Pixel coordinate grounding data:
-*-

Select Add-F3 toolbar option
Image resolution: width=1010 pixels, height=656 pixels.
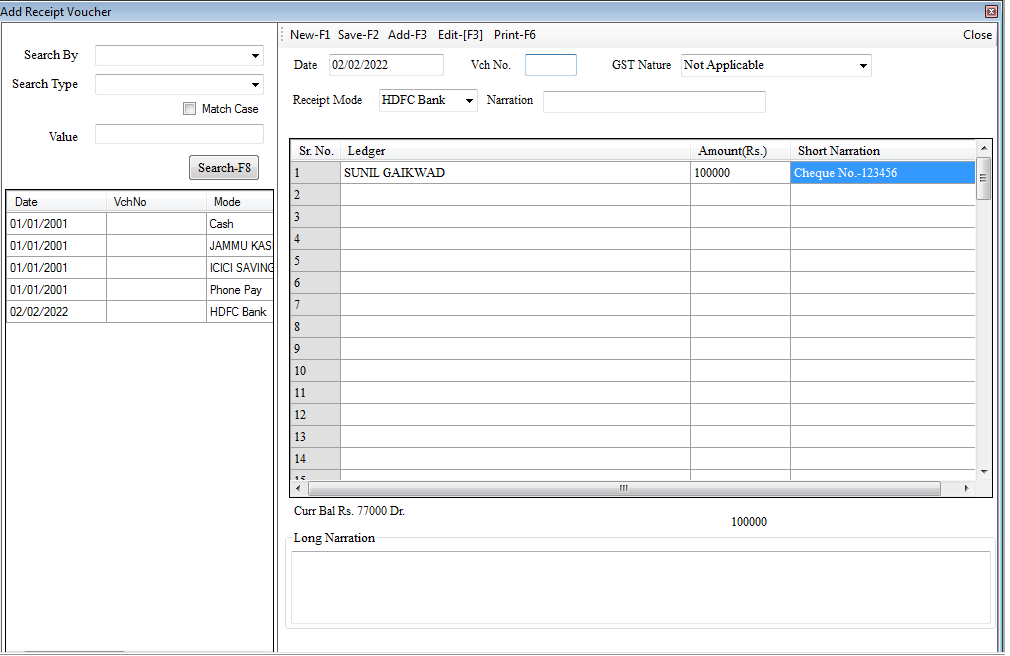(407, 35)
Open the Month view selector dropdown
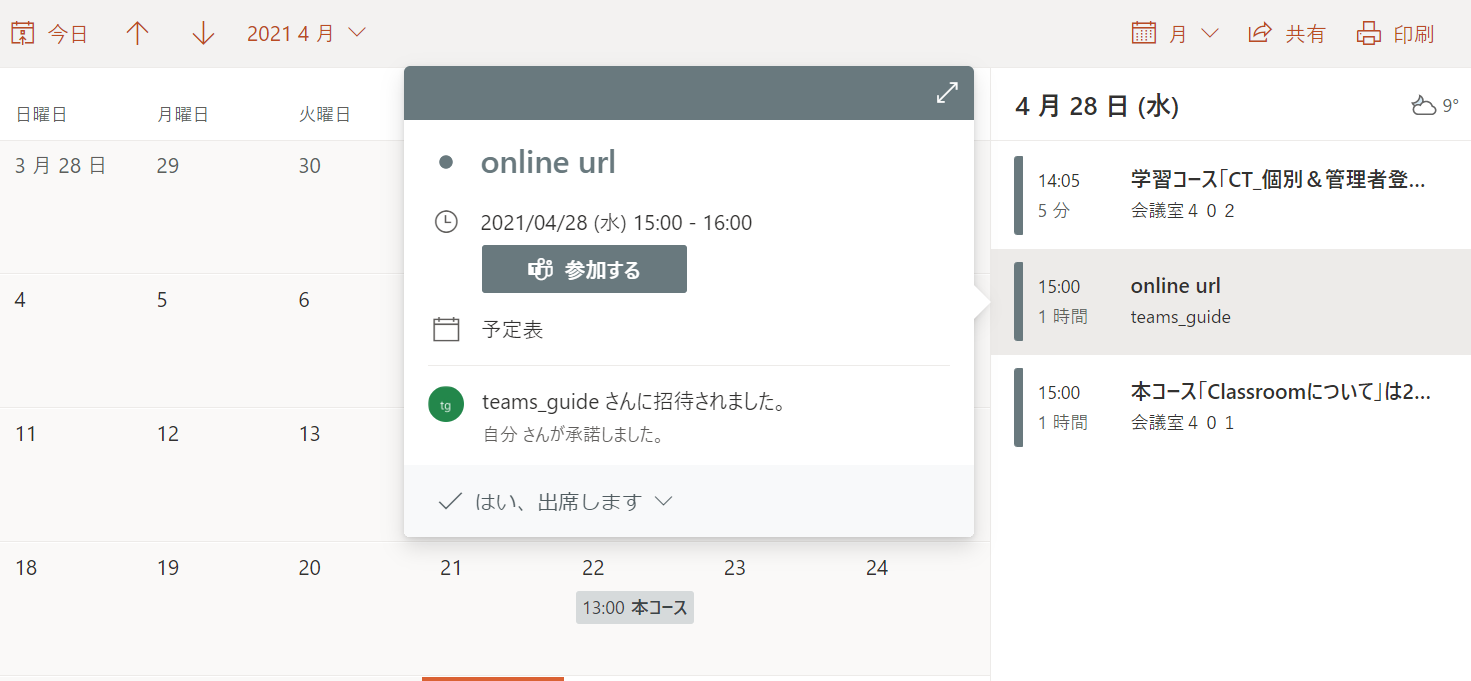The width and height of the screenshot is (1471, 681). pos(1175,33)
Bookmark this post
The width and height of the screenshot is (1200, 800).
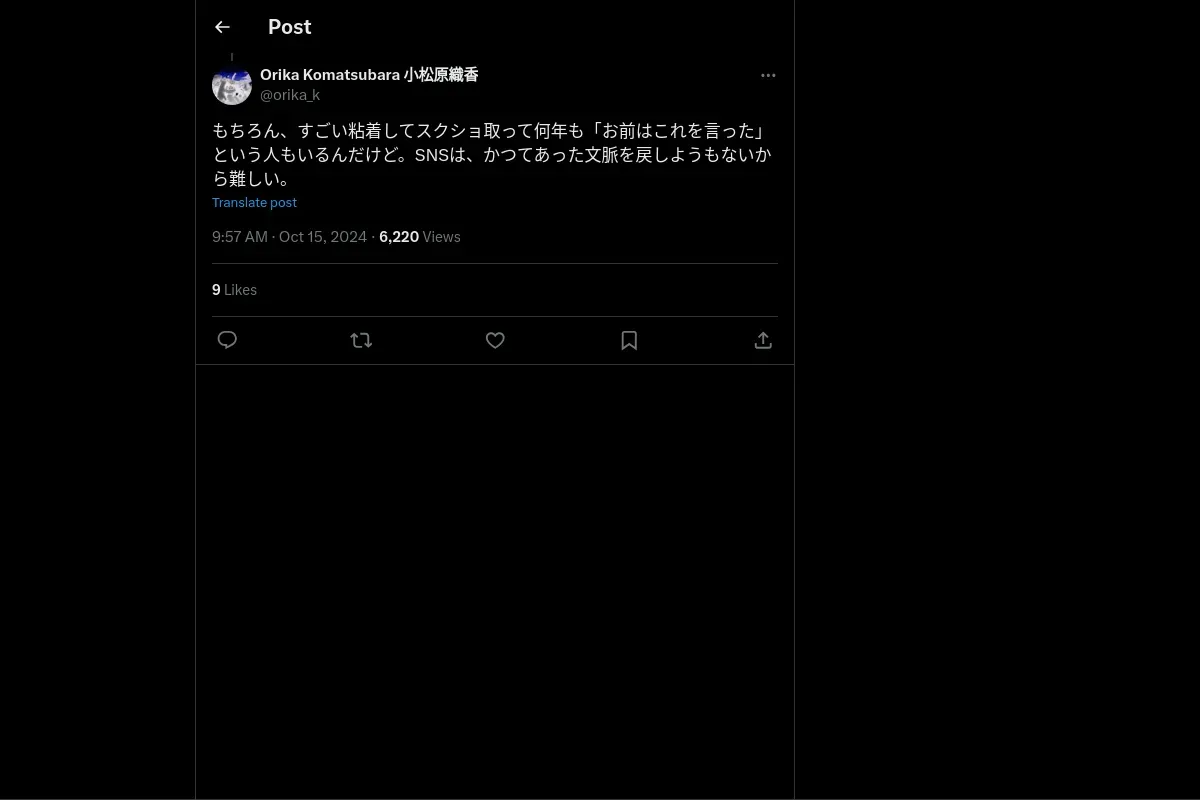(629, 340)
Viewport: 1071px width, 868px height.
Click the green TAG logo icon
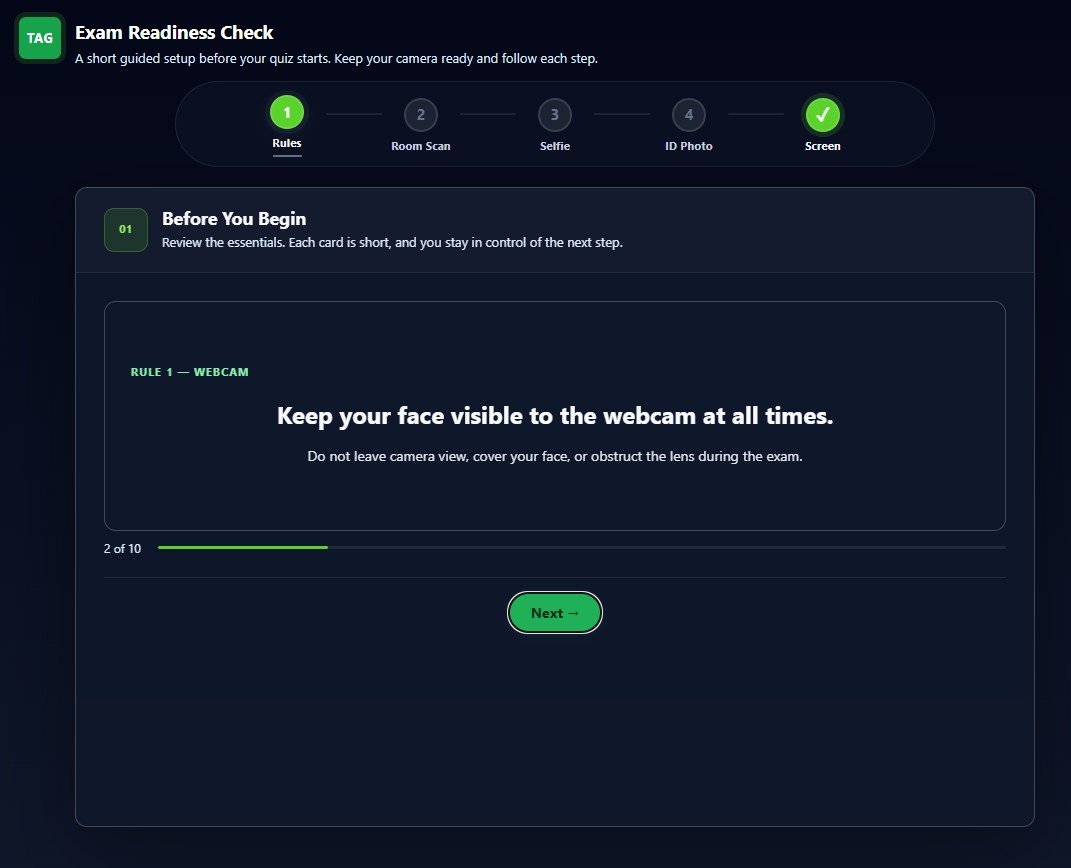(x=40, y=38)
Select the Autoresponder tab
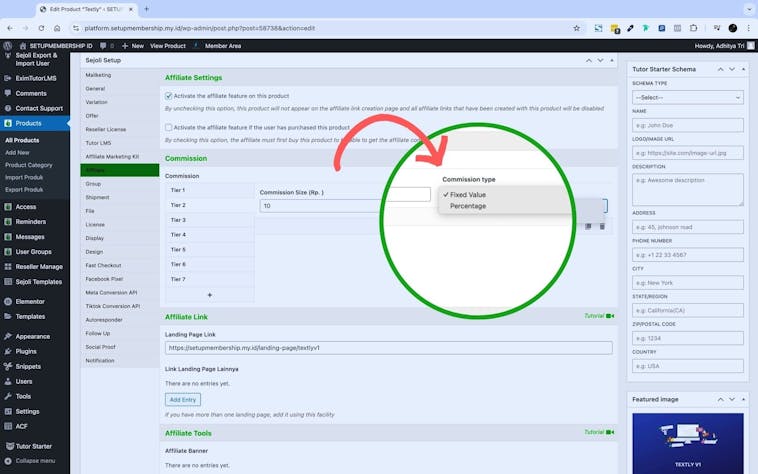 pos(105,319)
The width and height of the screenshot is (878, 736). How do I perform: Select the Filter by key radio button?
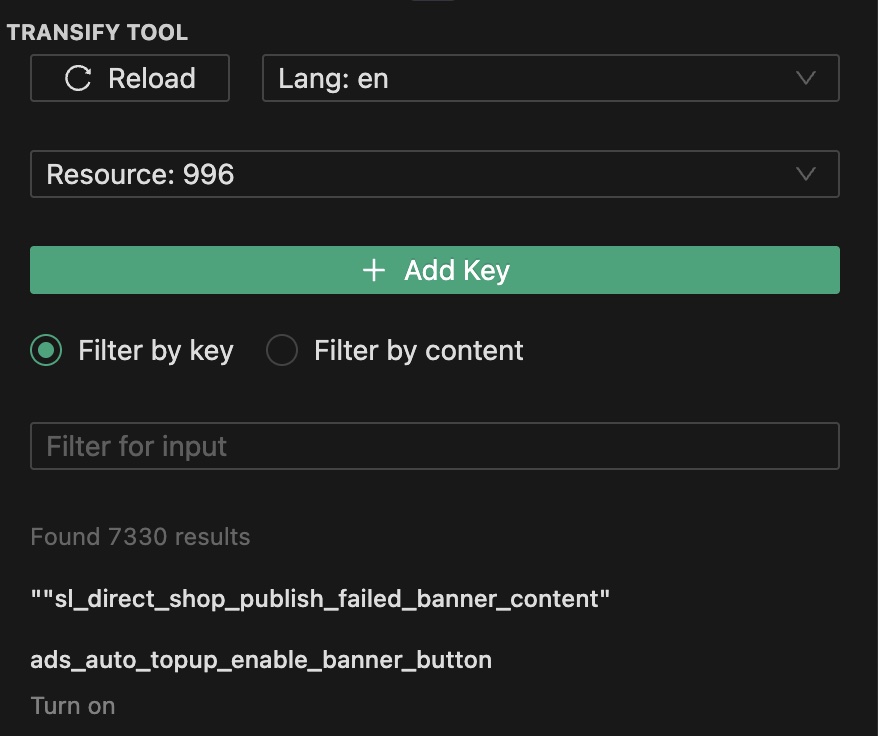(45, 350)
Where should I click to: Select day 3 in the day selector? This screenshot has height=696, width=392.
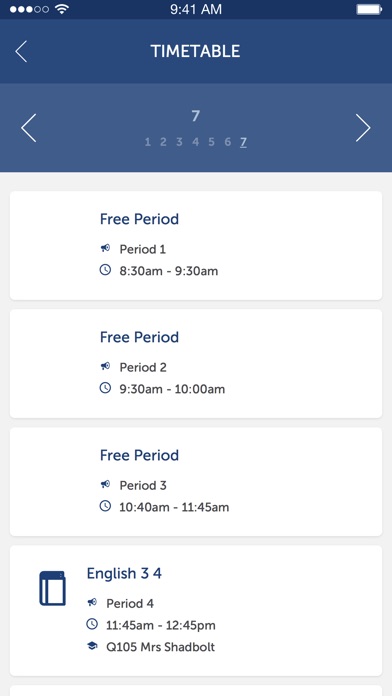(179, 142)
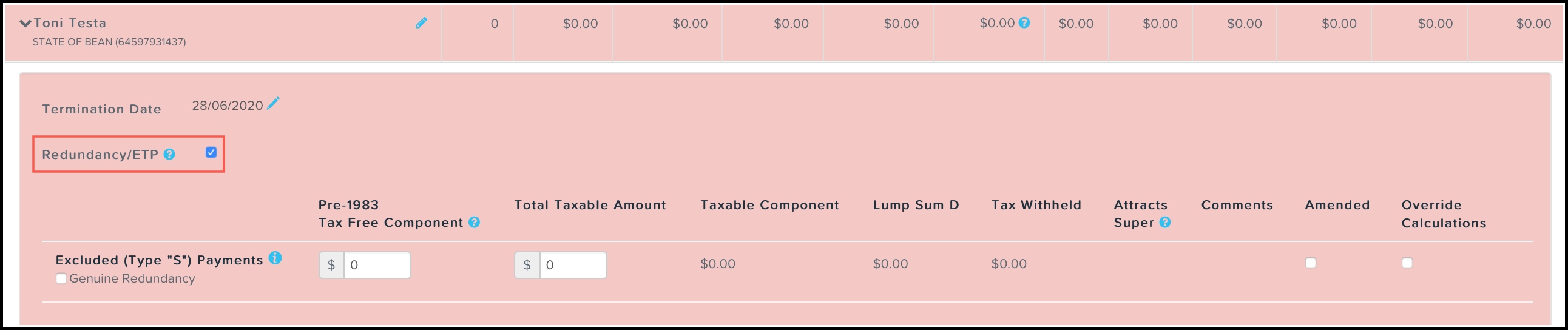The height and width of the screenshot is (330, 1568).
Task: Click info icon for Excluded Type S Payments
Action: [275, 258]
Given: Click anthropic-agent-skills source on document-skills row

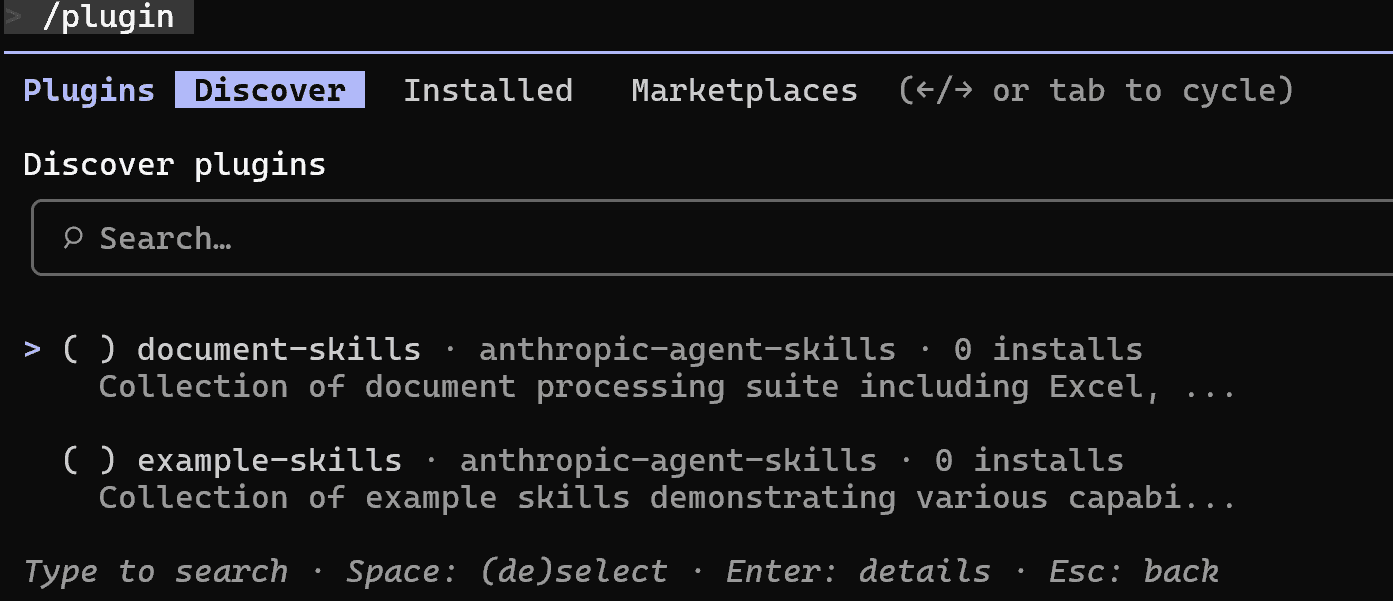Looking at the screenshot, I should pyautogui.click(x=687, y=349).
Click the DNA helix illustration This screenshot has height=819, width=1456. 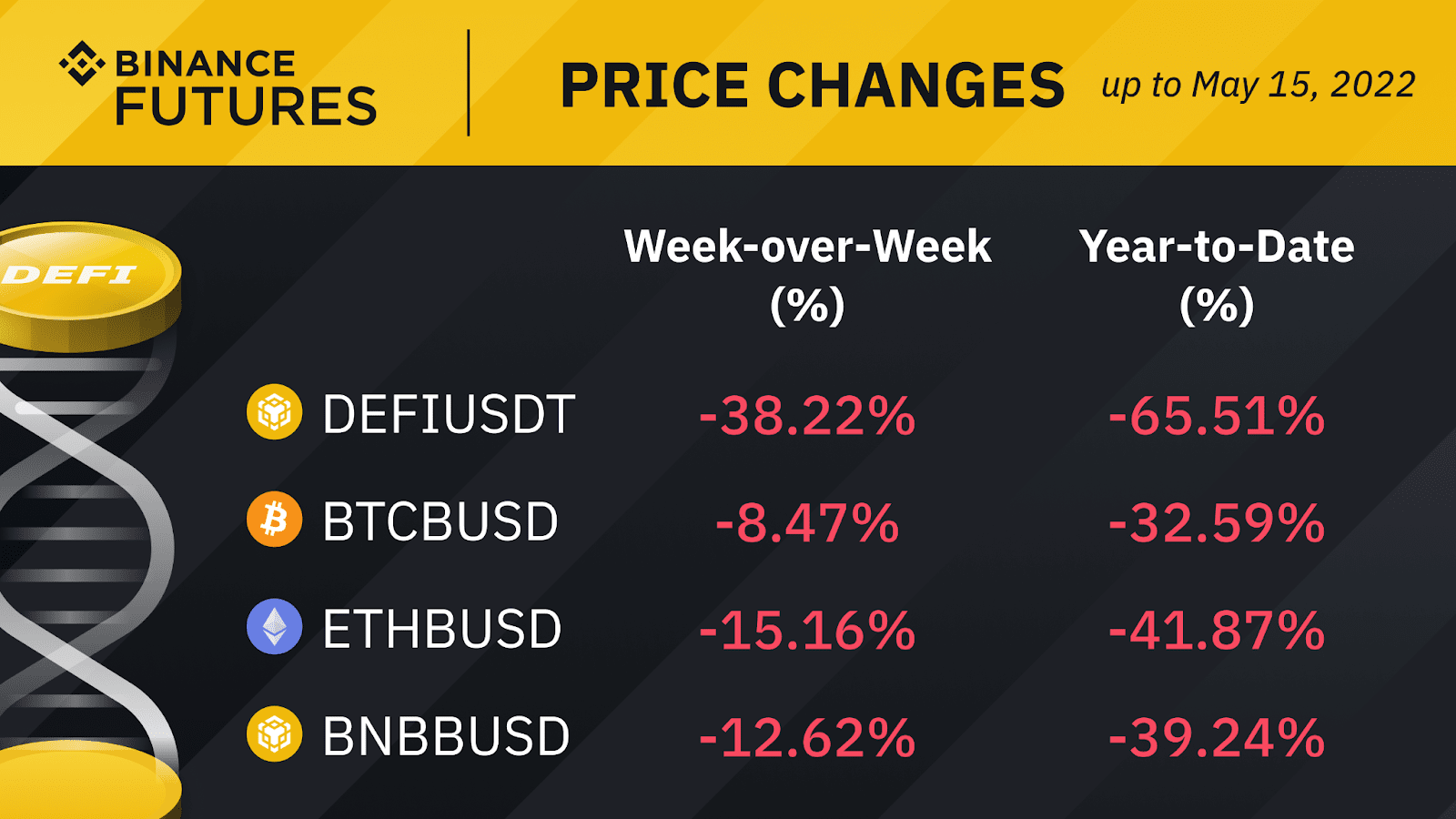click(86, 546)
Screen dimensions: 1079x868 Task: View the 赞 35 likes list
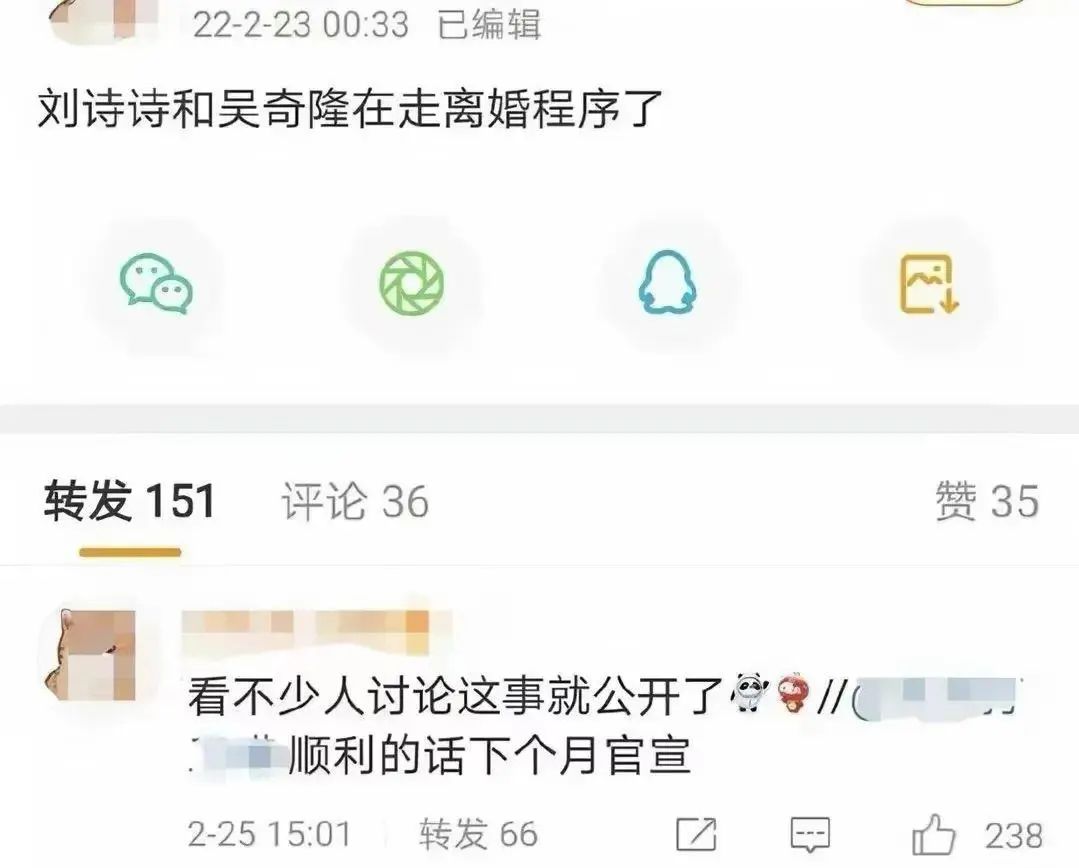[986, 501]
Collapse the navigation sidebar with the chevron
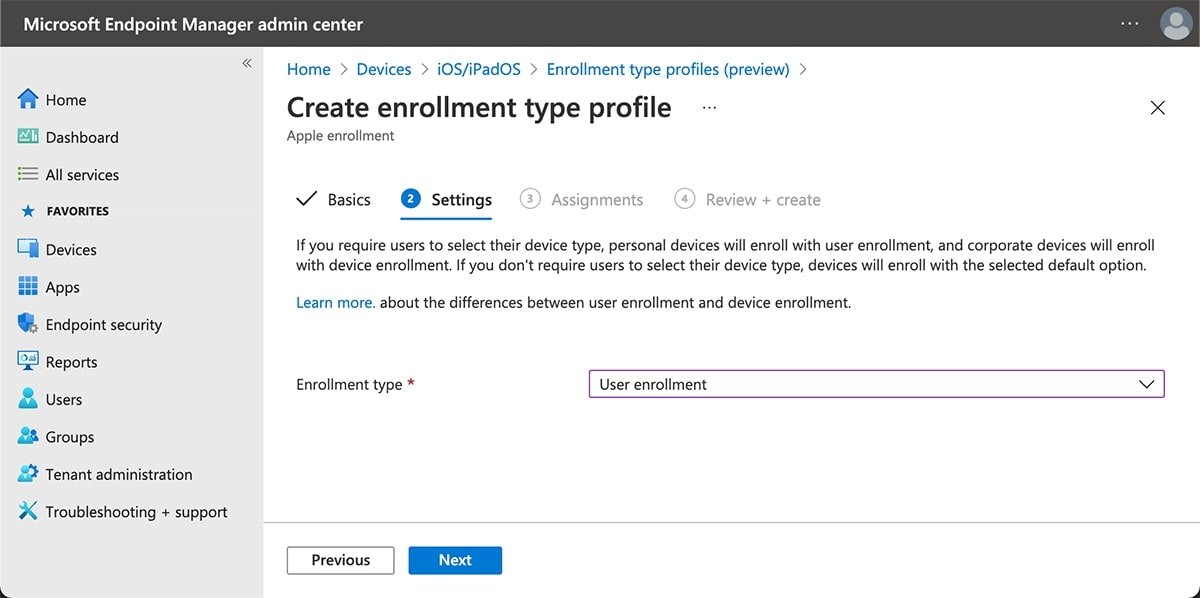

-*-

* **DIRECTIONS**:
Reproduce exactly the lines of the data above that run from the line with "Image resolution: width=1010" down to the line with "Viewport: 1071px width, 868px height.", both ends included. Pictures do not belong in the copy.

* **EXERCISE RESULT**:
Image resolution: width=1010 pixels, height=656 pixels.
(407, 35)
Open the Month view selector dropdown
The width and height of the screenshot is (1471, 681). pos(1175,33)
Bookmark this post
The width and height of the screenshot is (1200, 800).
(629, 340)
Viewport: 1071px width, 868px height.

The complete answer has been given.